O Solitude Z.406

Composer: Henry Purcell (b. 1659 - d. 1695)
Share :

Details

Composer: Henry Purcell (b. 1659 - d. 1695)

Performance date: 01/07/2014

Venue: St. Brendan’s Church

Composition Year: 1684/5

Duration: 00:04:14

Recording Engineer: Richard McCullough, RTE

Instrumentation Category:Small Mixed Ensemble

Instrumentation Other: S-solo, 2vn, va, vc, db, lu/gui

Artists: Maria Keohane - [soprano]
Concerto Copenhagen (Peter Spissky, Fredrik From, Antina Hugosson [violins], Torbjörn Köhl [viola], Kate Hearne [cello], Mattias Frostenson [bass], Fredrik Bock [archlute, guitar], Lars-Ulrik Mortensen [harpsichord, director]) - [baroque ensemble]

The original text of
O Solitude was by the French poet
Antoine de Saint-Amant.

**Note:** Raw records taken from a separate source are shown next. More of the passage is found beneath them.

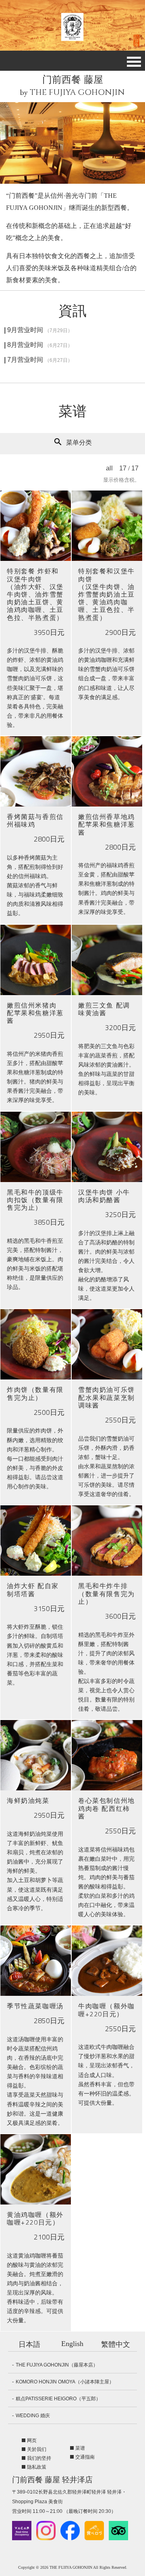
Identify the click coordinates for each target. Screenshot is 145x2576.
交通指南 (85, 2457)
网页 (32, 2440)
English (72, 2344)
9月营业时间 (39, 329)
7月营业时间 (39, 359)
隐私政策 (36, 2467)
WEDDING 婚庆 (33, 2415)
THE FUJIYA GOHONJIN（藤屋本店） (57, 2365)
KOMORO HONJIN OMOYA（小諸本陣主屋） (65, 2382)
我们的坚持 (39, 2458)
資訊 (72, 311)
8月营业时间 (39, 344)
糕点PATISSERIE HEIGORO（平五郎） (58, 2399)
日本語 (29, 2344)
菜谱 (72, 411)
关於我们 (36, 2449)
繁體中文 (115, 2344)
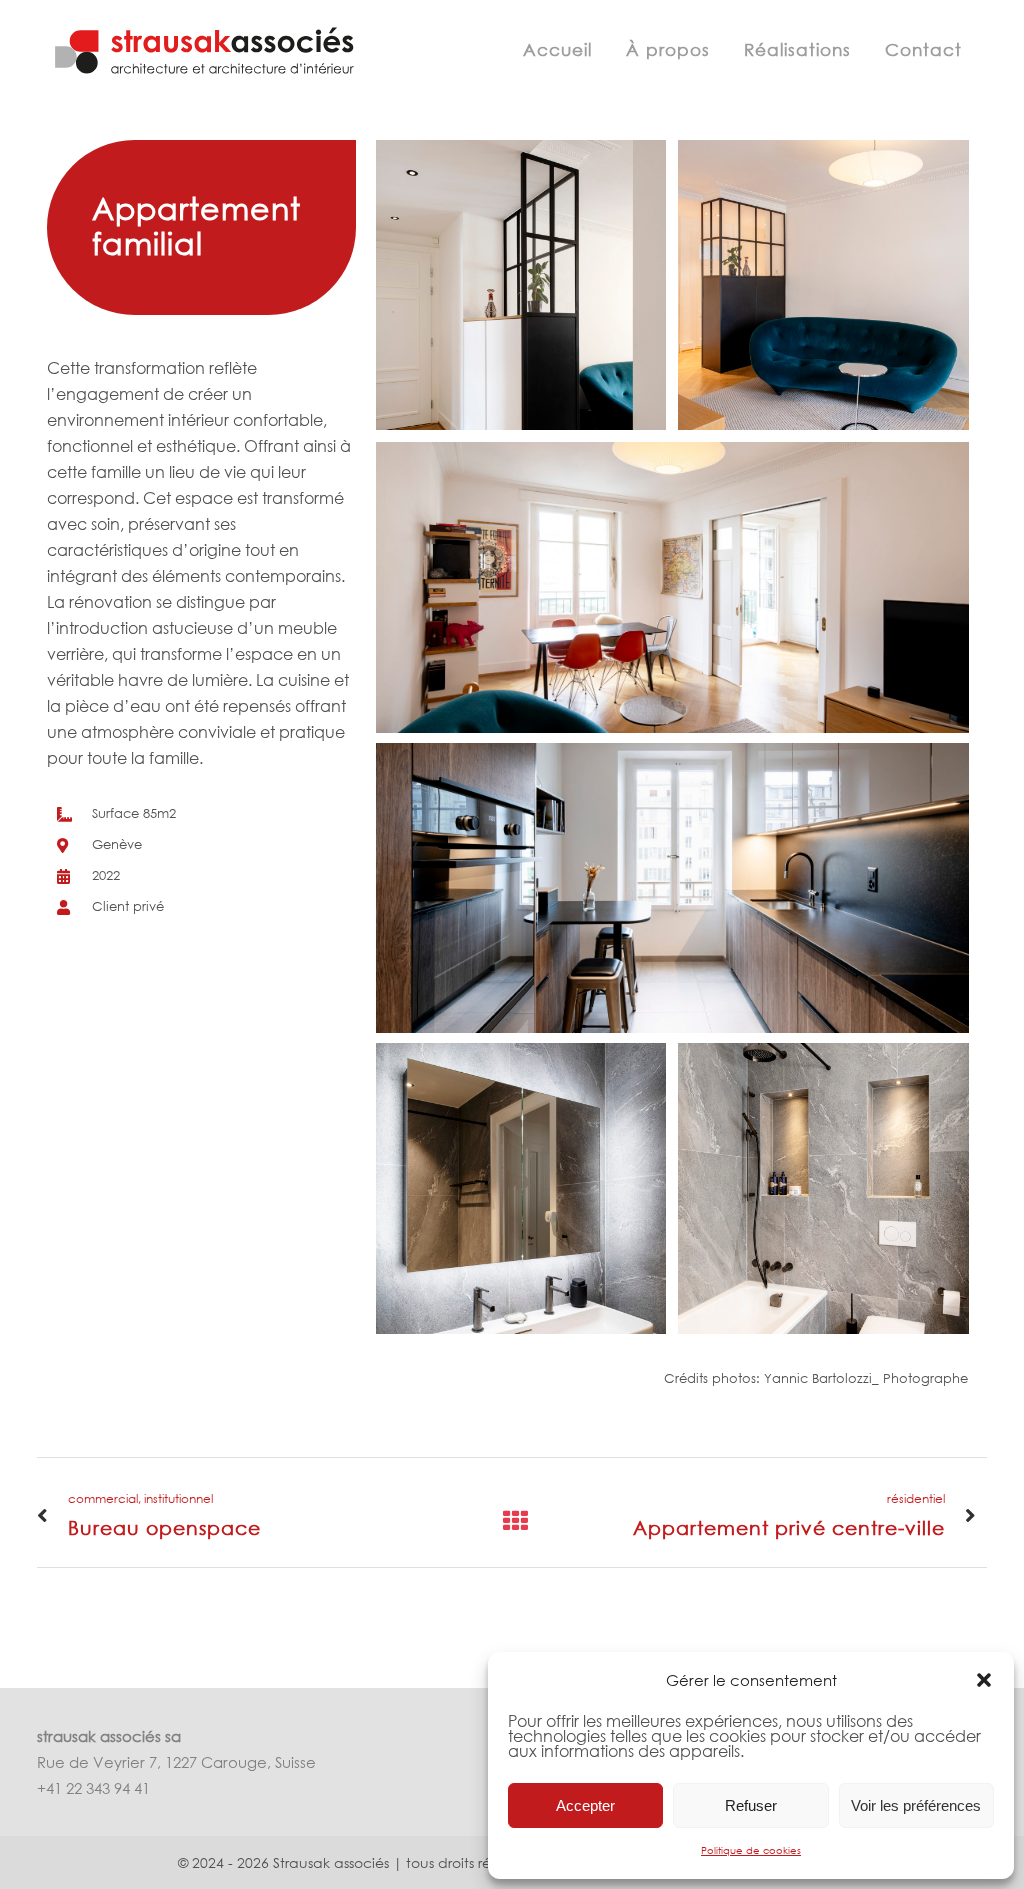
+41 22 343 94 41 (93, 1788)
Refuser (751, 1805)
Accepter (585, 1805)
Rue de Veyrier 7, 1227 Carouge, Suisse (176, 1762)
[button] (984, 1680)
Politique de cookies (751, 1850)
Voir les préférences (916, 1805)
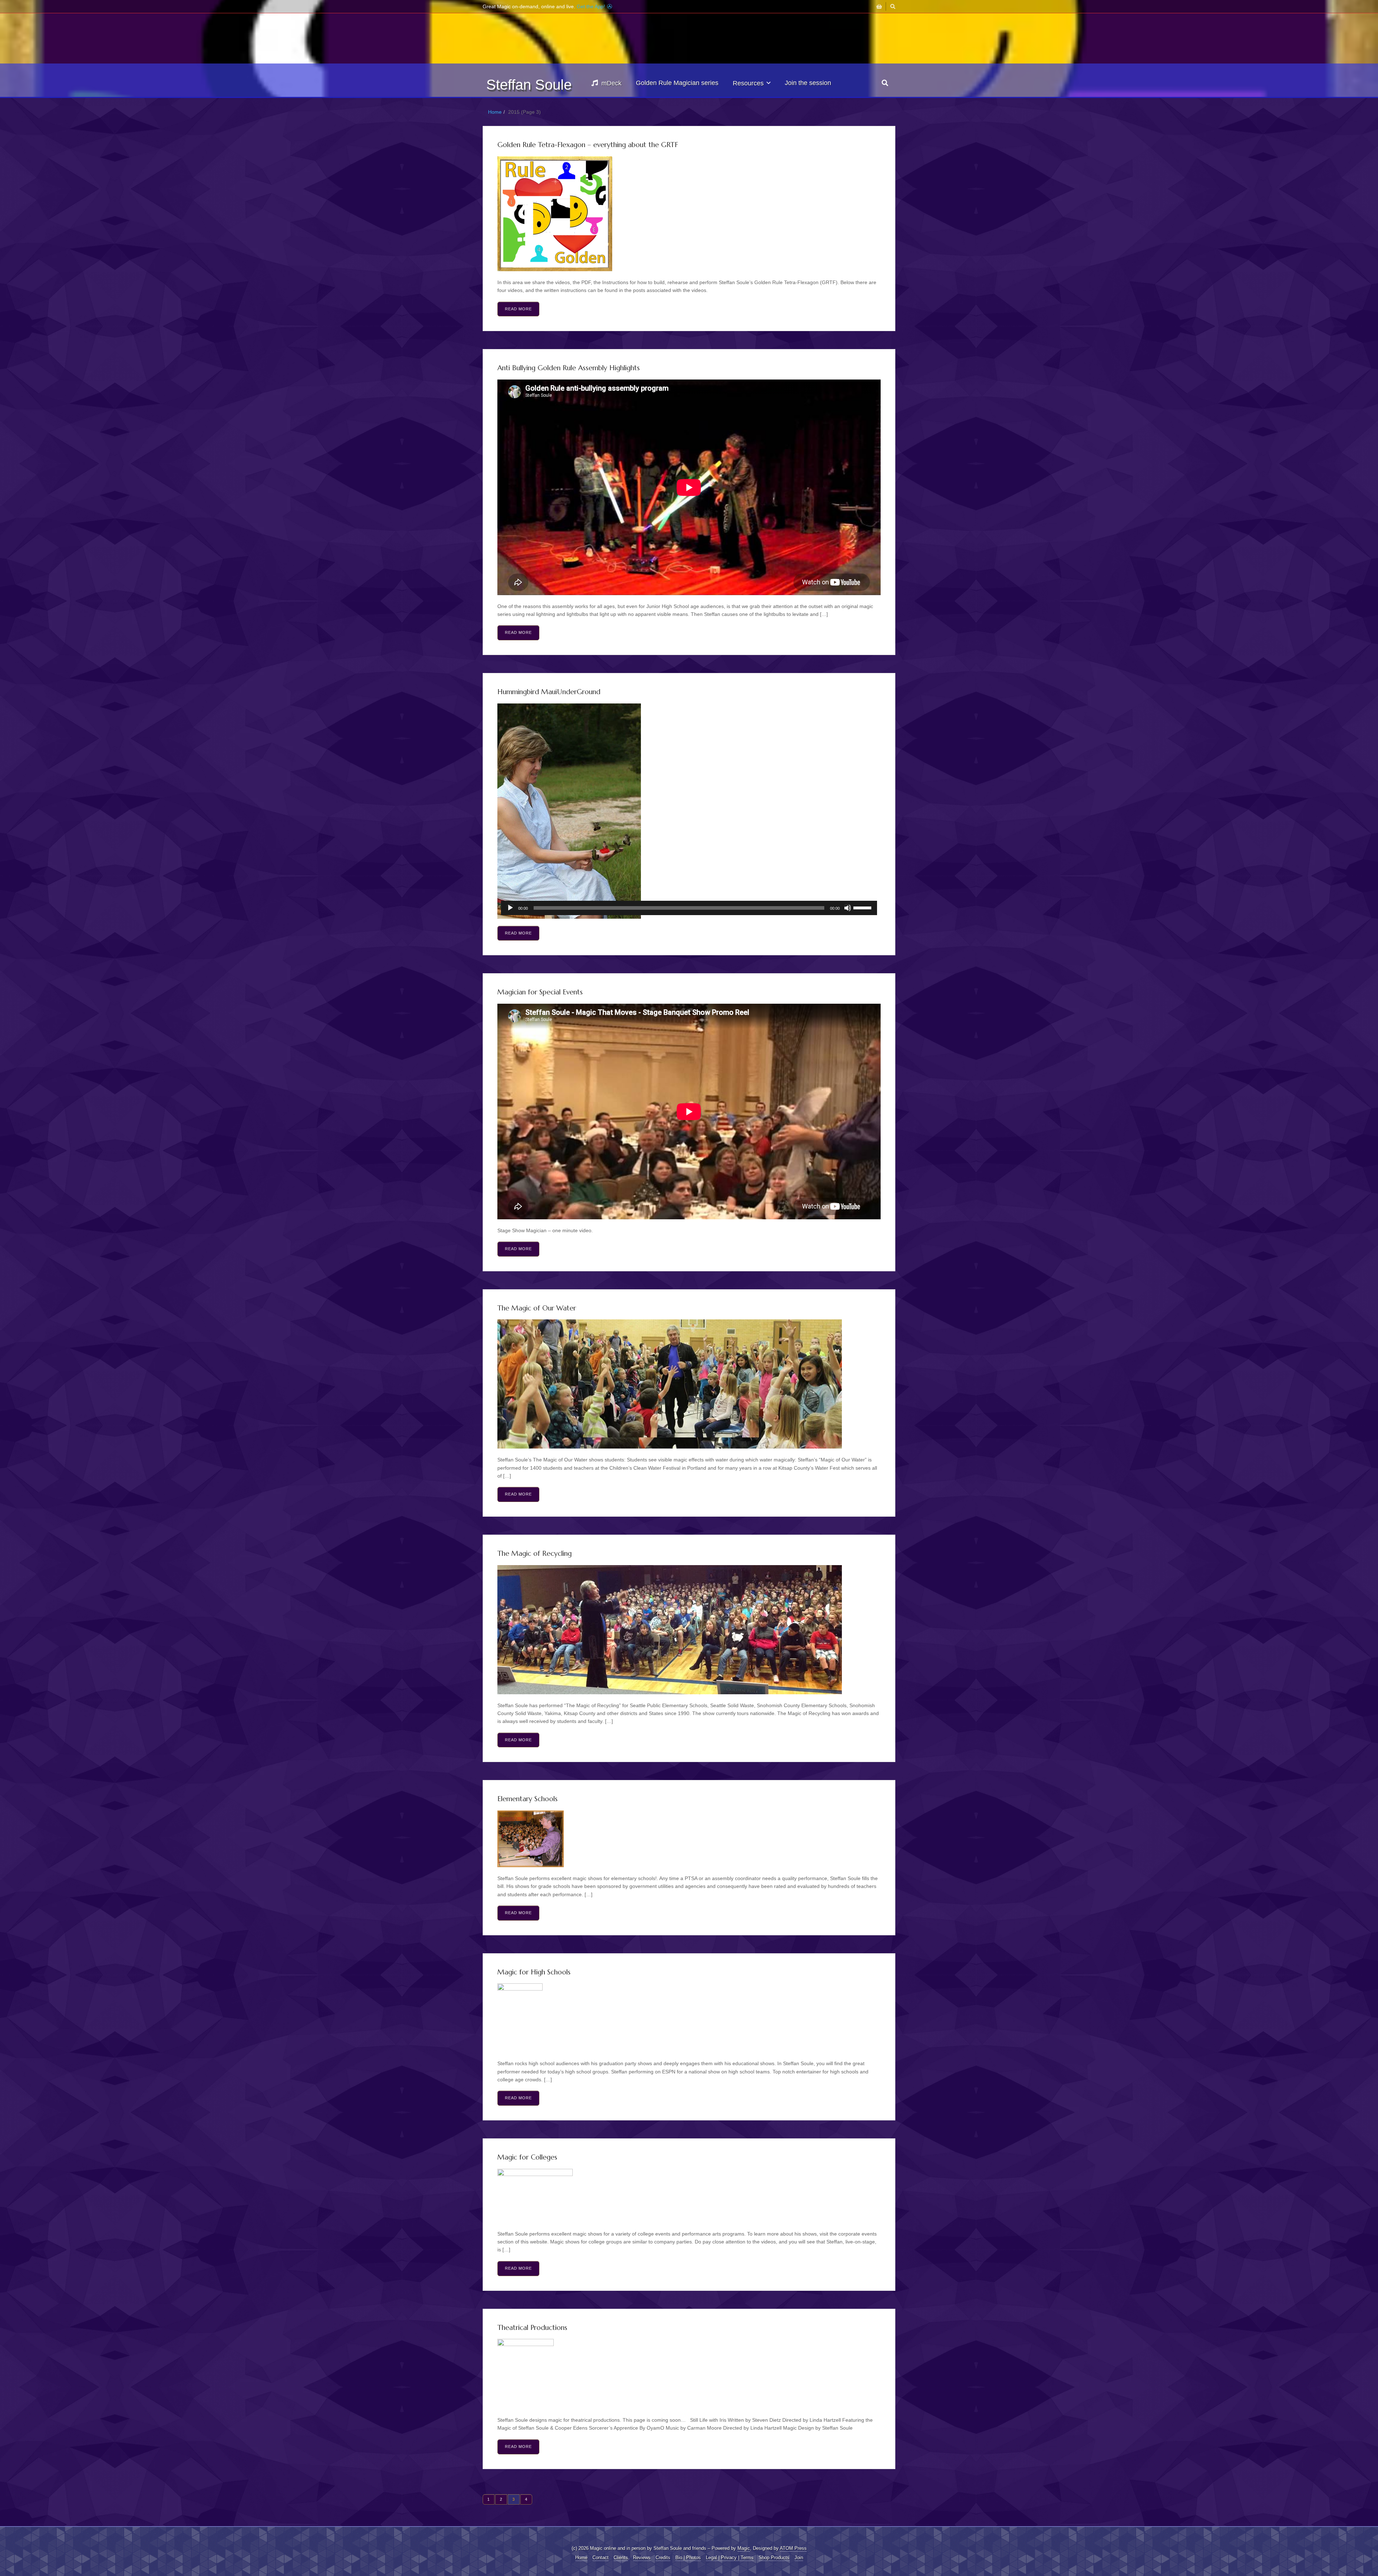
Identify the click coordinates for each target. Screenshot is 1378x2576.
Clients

It was skillfully translated by the poet Katherine
Philips, who was particularly famous for her translation of Corneille’s Pompée into rhyming verse. It was the
first rhymed translation of a French tragedy and was produced in Dublin at the
Smock Alley Theatre, the first stage production ever of a play in English
written by a woman. She died of smallpox when only 32. Purcell’s setting is
based on twenty-eight repetitions of a ground bass. Over this hypnotic bass
Purcell illustrates the imaginative text with a ravishing melody, hiding the
regularity of the bass with overlapping vocal phrases and wonderful harmonic
variety.  There is much vivid word
painting – the phrase O Solitude recurs
throughout the song to a selection of
desolately falling intervals whereas today
as fresh and green
optimistically rises through the scale.